Of course the "inner artist" could not be suppressed indefinitely. While living and working in Bali, surrounded by art and also foreign influences, Cayung made up his mind to live according to his truth. He left his steady job to become a full time artist. He moved to Ubud and began filling sketchbooks, making paintings, and also writing poetry.
He also has a strong and fine musical appreciation, and during his time in Bali, he came into contact with the trance-dance movement sweeping around the world at the time. Spreading from Goa, India, Full Moon Parties were held in Bali as well as other locations in Southeast Asia.
The original concept was to dance all night in beautiful outdoor locations chosen for their atmosphere. This, plus the special rhythmic nature of the music, encourages a transcendental state to develop in the participants.
The international nature of Goa Trance, the music and the free wheeling energy of the participants banishes parochial attitudes and tastes. Barriers are broken down between people, and sharing and love emerges. This freedom and multiculturalism appeals strongly to Cayung's wider worldview.
During this time, Cayung's artistic work method was increasingly bypassing brushes and he was using his finger to apply paint, in an attempt to be more intimately connected -- literally "in touch" with his work. As this self-taught artist developed his technical skills, ideas flowed and his subject matter became increasingly imaginative.
In November 1997 he had a unique solo art exhibition, finger painting for three days at a rather charming location in Junjungan Village, close to Ubud. It was an area of palm trees among the nearby rice paddies. Is it just a coincidence that Junjungan is also one of his own middle names?
Instead of exhibiting in a gallery, he gained the required permission, and hung his works on the trunks of the palms. His gallery was larger than most and appropriate considering his deep reverence for nature.
The following year, Cayung headed for New York, with rolled up canvases beneath his arm, to find his destiny in a place as different from Ubud as one could possibly imagine. For a man who loves nature, the contrasting lifestyle forced upon him by life in "the Big Apple" must have required big adjustments.
He worked very hard at whatever he could find, and he found a niche for himself, made friends and continued with his art and writing in his spare time.
On New Year's Day 2000, he went to Broadway on a freezing morning, and marked the occasion by standing in the street making a finger painting.

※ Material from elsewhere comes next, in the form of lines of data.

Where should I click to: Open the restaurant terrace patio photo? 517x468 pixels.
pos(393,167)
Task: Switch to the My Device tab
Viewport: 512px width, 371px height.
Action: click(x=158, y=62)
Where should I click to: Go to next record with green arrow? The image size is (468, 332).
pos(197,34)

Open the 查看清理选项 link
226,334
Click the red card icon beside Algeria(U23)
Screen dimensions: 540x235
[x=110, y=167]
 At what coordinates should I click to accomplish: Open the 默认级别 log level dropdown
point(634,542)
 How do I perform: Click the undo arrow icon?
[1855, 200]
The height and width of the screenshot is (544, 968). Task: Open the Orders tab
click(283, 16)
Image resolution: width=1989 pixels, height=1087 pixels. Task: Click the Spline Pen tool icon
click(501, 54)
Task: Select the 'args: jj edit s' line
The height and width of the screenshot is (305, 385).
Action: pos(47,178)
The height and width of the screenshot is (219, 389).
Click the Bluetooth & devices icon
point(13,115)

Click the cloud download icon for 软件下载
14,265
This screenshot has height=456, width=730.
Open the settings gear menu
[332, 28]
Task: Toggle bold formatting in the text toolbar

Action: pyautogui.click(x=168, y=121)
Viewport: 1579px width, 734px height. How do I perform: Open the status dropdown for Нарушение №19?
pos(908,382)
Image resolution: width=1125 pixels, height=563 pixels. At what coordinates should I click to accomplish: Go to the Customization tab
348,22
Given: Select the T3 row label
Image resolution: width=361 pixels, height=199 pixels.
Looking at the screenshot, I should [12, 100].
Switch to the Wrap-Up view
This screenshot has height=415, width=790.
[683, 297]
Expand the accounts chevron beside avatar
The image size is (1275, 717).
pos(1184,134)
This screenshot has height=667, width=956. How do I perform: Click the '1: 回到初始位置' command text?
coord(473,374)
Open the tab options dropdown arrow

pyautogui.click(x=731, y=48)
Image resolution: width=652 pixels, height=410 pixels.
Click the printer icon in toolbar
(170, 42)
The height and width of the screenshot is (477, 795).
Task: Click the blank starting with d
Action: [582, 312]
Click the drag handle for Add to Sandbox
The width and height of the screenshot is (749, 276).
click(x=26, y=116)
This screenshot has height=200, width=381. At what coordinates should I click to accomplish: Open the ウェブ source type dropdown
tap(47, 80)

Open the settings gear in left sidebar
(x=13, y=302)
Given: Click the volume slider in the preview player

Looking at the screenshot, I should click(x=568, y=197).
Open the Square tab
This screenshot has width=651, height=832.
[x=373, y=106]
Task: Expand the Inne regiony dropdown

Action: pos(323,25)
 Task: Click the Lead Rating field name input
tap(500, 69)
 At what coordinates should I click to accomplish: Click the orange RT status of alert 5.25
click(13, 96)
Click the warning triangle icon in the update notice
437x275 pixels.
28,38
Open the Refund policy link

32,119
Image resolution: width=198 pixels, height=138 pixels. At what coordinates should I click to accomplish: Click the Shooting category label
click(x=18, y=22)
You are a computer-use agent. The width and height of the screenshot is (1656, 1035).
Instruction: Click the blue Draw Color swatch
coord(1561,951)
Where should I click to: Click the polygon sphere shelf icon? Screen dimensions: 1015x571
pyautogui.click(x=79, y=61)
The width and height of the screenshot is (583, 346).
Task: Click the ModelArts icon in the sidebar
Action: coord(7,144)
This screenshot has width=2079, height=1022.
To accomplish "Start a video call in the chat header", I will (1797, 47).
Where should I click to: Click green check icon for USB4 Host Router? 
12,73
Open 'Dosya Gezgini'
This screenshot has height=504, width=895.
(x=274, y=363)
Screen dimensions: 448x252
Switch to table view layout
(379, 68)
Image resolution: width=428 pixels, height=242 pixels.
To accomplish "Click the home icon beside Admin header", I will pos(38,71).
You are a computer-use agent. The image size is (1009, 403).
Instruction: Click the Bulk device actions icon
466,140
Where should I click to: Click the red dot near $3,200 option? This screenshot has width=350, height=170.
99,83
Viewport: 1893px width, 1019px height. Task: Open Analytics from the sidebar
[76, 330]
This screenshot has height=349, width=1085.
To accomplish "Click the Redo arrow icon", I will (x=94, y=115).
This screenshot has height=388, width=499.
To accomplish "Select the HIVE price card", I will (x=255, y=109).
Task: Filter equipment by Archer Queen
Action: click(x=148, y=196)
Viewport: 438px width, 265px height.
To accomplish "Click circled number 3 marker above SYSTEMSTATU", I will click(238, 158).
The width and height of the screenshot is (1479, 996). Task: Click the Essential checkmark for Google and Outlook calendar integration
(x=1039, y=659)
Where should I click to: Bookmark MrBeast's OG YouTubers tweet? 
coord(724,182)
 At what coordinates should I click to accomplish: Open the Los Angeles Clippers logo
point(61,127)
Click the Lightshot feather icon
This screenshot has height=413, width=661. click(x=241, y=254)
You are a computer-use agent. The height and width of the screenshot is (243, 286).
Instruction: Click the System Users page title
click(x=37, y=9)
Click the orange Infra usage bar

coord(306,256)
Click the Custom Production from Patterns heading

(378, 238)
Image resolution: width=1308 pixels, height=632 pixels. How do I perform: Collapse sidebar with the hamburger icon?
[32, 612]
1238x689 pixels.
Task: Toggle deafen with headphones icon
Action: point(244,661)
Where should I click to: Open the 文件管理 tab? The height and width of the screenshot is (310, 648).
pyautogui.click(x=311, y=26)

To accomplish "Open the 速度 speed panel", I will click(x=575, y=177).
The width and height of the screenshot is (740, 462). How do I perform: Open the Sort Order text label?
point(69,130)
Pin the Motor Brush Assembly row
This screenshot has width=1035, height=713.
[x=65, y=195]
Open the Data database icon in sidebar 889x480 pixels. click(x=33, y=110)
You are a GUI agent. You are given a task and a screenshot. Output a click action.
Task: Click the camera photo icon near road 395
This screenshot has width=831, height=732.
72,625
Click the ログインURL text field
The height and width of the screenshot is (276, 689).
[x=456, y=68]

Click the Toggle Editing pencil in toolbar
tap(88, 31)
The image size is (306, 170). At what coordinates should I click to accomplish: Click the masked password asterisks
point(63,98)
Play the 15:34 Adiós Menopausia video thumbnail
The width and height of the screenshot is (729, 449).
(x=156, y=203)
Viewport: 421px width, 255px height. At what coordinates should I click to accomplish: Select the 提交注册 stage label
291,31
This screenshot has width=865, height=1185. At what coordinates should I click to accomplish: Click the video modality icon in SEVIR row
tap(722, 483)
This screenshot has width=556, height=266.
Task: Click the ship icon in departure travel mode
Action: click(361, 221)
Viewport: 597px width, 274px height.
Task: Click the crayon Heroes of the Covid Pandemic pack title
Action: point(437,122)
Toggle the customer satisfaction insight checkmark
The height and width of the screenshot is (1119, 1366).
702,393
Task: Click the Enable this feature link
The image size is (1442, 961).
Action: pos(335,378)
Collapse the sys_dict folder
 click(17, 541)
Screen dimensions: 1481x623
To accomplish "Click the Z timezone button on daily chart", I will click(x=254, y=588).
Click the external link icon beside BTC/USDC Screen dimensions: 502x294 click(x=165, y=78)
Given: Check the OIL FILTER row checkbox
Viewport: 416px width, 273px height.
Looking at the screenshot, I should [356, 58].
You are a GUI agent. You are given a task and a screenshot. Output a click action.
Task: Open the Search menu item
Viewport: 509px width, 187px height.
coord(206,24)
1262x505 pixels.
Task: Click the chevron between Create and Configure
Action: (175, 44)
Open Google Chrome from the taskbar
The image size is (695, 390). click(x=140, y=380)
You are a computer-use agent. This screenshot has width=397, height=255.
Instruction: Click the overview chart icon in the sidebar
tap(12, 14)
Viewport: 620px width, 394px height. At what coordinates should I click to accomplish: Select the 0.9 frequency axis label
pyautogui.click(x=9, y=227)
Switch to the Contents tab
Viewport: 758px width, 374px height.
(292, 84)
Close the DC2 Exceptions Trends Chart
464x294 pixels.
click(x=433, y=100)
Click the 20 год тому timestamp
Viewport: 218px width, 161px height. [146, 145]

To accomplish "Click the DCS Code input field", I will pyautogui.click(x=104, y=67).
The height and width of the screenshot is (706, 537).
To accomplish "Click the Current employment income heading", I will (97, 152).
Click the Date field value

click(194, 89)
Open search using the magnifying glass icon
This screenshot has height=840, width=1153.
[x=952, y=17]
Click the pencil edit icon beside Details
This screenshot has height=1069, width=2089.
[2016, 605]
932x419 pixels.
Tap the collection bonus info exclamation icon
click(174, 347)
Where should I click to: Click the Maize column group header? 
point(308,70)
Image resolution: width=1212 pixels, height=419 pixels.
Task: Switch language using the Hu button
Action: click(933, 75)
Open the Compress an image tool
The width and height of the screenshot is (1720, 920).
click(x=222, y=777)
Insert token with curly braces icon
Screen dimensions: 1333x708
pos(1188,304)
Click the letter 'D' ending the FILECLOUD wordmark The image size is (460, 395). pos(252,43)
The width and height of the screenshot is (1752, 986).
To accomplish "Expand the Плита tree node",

Destiny intervened the same year when he met his wife Jennifer, also an artist, at a Life Drawing session. Now they live in Brooklyn with their two poodles, and Cayung has a steady job again as a graphic artist in a large health food store. He works in downtown Manhattan.
He was at work on the fateful morning of Sept. 11, 2001, not too far from the World Trade Center. As a world altering tragedy was occurring, he wrote in his e-mails to family and friends: "So far, I am OK. The second tower has just collapsed".
This choice of words revealed how New Yorkers must have felt, as they wondered what might happen next.
He did not want to discuss the negative aspects of that day except to say, "Peoples' facial expressions are changed, perhaps this includes myself. But I would rather die dancing, than die in fear".
However he added: "The positive thing, from my point of view, was that most of the urban New Yorkers became close and cared about each other. We cared. We saw a long line of blood donors at every hospital, people of all different colors and origins... New York colors....like a new world of people who heard each other calling".
Cayung said that it took him a while to find the scene now known as PsyTrance, in New York.
"It is truly multicultural and everyone is equally accepted, and it is a world free of falsity and consumerism. It's the only place where you can see an Indonesian and an Israeli hugging each other and eating together at the same plate.
"The people have a third eye in their heart. They are open minded people who love nature."
He explained that PsyTrance was not the same as Rave, which is often associated with "kids who want to escape from parents and mess themselves up with drugs".
For him, PsyTrance functions are very different, mostly drug and alcohol free and attended largely by people who prefer not to abuse their mind and body with chemical drugs or alcohol.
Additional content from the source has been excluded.